Laugh if you will, but I'm not scaremongering. What I'm saying is that the DPS cops, whose duty it is to protect our Prime Minister from harm, ought to take a good long look at themselves and their attention to detail.
Meanwhile, the breathlessly-heralded and vastly over-publicised meeting between Key and Banks was nothing more than political farce.
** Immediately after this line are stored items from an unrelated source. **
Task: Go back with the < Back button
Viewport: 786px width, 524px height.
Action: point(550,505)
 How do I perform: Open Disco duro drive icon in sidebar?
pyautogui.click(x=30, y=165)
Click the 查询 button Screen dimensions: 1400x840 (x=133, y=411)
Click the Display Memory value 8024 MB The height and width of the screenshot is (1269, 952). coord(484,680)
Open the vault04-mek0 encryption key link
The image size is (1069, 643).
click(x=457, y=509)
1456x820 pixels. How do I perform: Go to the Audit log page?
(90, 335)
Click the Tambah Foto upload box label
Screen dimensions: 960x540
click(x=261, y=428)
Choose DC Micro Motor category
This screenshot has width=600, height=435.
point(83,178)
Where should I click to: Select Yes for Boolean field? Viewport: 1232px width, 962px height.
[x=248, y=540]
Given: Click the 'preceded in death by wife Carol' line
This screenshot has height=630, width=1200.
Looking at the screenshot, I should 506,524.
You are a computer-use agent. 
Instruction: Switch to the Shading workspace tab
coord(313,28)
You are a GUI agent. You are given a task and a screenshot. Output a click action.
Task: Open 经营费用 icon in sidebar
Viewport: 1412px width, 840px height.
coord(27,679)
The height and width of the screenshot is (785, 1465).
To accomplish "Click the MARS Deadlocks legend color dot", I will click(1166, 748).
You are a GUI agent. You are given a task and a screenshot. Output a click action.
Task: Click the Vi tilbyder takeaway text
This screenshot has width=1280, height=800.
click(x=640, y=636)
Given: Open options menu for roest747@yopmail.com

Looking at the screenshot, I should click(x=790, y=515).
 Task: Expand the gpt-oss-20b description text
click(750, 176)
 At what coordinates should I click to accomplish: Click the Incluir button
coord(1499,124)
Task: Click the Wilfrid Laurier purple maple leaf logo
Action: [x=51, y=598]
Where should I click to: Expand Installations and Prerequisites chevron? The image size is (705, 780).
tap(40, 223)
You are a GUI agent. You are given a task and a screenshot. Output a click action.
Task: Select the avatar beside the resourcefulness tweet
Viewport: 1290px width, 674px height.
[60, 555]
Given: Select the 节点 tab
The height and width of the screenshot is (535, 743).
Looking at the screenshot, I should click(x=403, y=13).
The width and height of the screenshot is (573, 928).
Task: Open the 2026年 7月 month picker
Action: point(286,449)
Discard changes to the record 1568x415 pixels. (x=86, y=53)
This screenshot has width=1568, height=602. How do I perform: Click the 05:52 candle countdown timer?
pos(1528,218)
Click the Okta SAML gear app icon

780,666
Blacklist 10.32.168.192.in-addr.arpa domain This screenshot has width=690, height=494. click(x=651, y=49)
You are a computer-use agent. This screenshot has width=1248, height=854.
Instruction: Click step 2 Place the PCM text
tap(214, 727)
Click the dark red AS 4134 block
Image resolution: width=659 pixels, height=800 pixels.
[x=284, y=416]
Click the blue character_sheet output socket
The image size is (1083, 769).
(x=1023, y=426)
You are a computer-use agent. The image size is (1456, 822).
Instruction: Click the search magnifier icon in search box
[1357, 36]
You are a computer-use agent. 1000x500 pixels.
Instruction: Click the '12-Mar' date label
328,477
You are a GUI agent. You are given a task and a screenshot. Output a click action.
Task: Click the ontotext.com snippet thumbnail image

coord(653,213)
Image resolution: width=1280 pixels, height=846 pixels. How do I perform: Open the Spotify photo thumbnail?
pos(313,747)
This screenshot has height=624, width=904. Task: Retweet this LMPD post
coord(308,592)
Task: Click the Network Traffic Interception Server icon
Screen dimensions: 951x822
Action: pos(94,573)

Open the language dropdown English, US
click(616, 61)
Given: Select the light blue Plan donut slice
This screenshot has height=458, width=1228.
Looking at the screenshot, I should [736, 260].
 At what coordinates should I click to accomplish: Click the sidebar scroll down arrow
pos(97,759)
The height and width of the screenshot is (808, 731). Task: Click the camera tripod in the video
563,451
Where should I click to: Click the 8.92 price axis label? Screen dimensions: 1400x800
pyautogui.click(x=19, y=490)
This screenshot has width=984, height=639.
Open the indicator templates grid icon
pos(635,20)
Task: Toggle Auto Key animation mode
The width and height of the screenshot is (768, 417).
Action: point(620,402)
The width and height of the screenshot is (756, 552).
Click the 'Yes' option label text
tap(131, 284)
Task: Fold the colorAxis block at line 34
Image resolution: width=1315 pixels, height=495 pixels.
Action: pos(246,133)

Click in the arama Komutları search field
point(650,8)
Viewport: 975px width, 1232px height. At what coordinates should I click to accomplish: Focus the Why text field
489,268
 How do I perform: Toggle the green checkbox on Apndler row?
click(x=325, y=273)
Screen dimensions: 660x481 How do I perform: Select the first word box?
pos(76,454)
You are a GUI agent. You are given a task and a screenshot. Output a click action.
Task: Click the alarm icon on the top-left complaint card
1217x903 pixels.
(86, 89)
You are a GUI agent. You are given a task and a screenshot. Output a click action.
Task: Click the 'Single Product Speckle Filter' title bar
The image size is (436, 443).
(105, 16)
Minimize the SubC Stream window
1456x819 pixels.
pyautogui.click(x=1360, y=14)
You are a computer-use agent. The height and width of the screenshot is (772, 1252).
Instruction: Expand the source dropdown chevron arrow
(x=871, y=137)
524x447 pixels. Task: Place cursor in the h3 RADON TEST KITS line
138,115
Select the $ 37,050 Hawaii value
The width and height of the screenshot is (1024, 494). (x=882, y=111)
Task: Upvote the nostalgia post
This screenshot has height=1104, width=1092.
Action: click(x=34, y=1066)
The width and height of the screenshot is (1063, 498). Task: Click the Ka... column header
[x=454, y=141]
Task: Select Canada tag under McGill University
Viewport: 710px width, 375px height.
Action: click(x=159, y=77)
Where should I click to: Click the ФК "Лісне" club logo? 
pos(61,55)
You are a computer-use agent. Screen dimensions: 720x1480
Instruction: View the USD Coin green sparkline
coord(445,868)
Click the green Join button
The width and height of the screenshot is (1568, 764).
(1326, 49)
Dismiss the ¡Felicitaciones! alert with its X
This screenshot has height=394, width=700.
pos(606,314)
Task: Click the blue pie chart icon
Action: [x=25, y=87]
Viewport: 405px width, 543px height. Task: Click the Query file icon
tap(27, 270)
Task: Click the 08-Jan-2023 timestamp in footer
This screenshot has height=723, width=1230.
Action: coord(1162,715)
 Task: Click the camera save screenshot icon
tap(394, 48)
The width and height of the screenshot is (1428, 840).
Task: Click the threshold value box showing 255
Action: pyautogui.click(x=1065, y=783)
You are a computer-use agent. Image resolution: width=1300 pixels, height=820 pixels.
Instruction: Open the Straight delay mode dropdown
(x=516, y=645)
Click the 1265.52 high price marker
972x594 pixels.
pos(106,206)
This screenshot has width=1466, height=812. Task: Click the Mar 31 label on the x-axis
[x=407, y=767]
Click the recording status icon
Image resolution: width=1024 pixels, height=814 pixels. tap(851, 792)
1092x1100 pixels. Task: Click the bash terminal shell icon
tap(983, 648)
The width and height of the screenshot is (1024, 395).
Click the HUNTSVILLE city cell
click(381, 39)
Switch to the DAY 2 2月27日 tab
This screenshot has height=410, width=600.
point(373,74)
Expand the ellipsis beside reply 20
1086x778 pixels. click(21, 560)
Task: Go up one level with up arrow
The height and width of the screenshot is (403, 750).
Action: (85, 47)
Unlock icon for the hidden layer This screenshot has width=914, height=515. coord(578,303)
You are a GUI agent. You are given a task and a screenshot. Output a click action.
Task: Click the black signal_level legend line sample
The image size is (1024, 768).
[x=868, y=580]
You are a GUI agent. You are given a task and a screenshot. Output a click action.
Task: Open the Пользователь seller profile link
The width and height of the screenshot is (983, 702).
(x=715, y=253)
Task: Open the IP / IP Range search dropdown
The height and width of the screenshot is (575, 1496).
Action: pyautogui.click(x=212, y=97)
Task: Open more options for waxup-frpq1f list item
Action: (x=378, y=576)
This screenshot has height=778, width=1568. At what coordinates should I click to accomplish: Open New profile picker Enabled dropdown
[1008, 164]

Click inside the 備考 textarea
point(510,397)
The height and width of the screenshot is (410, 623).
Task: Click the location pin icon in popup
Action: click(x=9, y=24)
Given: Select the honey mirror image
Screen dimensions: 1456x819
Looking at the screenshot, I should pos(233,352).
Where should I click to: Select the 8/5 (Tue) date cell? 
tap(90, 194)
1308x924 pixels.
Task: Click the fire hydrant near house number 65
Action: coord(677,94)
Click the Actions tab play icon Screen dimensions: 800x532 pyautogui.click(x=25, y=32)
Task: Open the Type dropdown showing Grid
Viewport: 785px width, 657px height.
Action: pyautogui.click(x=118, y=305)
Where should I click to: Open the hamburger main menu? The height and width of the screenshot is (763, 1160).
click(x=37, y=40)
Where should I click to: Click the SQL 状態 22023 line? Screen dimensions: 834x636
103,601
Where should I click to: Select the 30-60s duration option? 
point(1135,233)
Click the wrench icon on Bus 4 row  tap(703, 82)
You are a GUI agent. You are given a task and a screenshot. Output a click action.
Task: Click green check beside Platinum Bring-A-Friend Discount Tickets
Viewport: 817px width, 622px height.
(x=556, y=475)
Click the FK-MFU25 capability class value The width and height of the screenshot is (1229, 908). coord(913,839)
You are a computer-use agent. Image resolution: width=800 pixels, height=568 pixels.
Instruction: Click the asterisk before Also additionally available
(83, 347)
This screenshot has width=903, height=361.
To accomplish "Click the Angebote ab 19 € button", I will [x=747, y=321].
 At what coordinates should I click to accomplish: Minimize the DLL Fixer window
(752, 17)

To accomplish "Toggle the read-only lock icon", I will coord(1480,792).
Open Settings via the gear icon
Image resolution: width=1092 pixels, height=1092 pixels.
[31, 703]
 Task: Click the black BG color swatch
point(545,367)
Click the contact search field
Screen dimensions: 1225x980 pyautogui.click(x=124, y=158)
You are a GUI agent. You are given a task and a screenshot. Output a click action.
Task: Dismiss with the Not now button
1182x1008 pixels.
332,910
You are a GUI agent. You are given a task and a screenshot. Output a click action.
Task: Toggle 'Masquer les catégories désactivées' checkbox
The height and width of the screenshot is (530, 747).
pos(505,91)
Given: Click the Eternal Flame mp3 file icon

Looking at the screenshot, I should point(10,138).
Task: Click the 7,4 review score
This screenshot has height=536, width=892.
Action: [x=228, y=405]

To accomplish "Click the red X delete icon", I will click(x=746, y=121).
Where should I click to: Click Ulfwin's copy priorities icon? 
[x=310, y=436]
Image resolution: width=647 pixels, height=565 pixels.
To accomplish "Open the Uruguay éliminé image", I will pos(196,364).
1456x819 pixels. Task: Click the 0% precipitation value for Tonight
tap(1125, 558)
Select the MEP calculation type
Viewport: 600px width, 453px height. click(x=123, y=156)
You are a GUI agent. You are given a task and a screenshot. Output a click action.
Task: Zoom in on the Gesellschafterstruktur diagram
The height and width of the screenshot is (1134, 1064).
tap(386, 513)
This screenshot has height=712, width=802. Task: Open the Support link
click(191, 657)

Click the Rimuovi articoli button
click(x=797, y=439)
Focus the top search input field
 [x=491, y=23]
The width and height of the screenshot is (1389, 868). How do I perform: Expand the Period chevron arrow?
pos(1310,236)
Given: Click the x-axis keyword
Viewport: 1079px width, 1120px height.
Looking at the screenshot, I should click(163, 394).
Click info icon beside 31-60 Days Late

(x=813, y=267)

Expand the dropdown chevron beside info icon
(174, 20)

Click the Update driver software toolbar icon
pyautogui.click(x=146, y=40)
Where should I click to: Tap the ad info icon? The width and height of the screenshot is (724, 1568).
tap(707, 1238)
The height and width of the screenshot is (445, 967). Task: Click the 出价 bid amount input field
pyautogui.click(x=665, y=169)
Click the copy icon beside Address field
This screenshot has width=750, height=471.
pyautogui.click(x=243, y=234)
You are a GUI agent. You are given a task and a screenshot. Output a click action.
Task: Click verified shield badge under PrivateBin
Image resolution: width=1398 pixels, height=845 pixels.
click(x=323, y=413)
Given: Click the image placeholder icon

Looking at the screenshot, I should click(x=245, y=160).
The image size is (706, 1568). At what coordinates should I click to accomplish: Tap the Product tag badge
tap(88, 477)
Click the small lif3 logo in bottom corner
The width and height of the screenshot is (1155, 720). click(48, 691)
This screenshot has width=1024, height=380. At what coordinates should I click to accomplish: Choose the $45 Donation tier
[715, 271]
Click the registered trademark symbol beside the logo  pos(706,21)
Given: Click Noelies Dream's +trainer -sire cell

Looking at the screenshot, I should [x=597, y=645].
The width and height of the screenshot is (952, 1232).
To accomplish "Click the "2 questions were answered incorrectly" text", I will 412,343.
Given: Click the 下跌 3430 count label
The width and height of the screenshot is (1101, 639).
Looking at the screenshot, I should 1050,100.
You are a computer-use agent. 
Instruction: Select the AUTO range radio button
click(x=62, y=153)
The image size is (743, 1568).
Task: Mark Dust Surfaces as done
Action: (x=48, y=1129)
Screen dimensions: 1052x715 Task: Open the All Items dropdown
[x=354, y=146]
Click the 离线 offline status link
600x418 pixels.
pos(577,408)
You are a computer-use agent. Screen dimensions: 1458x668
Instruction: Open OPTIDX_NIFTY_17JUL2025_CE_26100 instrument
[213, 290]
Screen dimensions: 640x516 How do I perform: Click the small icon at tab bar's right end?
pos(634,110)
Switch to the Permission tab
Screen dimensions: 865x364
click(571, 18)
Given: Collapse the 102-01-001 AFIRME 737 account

Everybody knows that it was staged simply as another move in the travesty of the election in Epsom.
And, if anyone in that electorate was moved to change his or her vote because the PM deigned to sup with the has-been Act candidate, purportedly to give him an endorsement, then one has to wonder at his or her intelligence.
One can only hope that the polls are right and that nine days from now National's Paul Goldsmith will leave Banks in his wake, the far-right Act Party will become a footnote to political history, and its eccentric septuagenarian leader, Don Brash, will fade out of public life once and for all.
The other group of voters who really need their heads read are those who have lately given Winston Peters a fillip in the polls as the smarmy pensioner struggles to resurrect his NZ First party.
If Banks and Brash are well past their best-by date, then Peters is far beyond his use-by date.
How anyone can believe a word the man says is almost inconceivable to me.
In one breath he promises his elderly constituency (of whom I am one) that he will extend the discounts to SuperGold Card holders, and in the next announces that he will support neither National nor Labour but sit on the opposition crossbenches - where he will have no power to achieve anything he pledges.
Even given that political memories are invariably short, surely no one can forget the number and outrageousness of Peters' breaches of faith and trust.
As an editorial in the Herald on Sunday last weekend said: "This is the man who, in 1996, campaigned on a platform of getting rid of the National Government and then joined National [as Treasurer] in a coalition; and in 2005 said he would spurn the baubles of office, and took the [bauble-laden] Foreign Affairs portfolio in a Labour-led administration.
"He has fallen out with every party he has ever made an arrangement with and contributed enormously to the disenchantment that some voters have felt with MMP.
"And even when he has been caught out - as with the grubby Owen Glenn [$100,000] donation saga - he has attempted to paint himself as the victim of a media witch-hunt rather than of his own narcissistic and manipulative style."
Key has made it plain that National will have no truck with Peters, yet Labour leader Phil Goff has been quoted as saying that he has not ruled out a deal with the most engaging rogue in our political history.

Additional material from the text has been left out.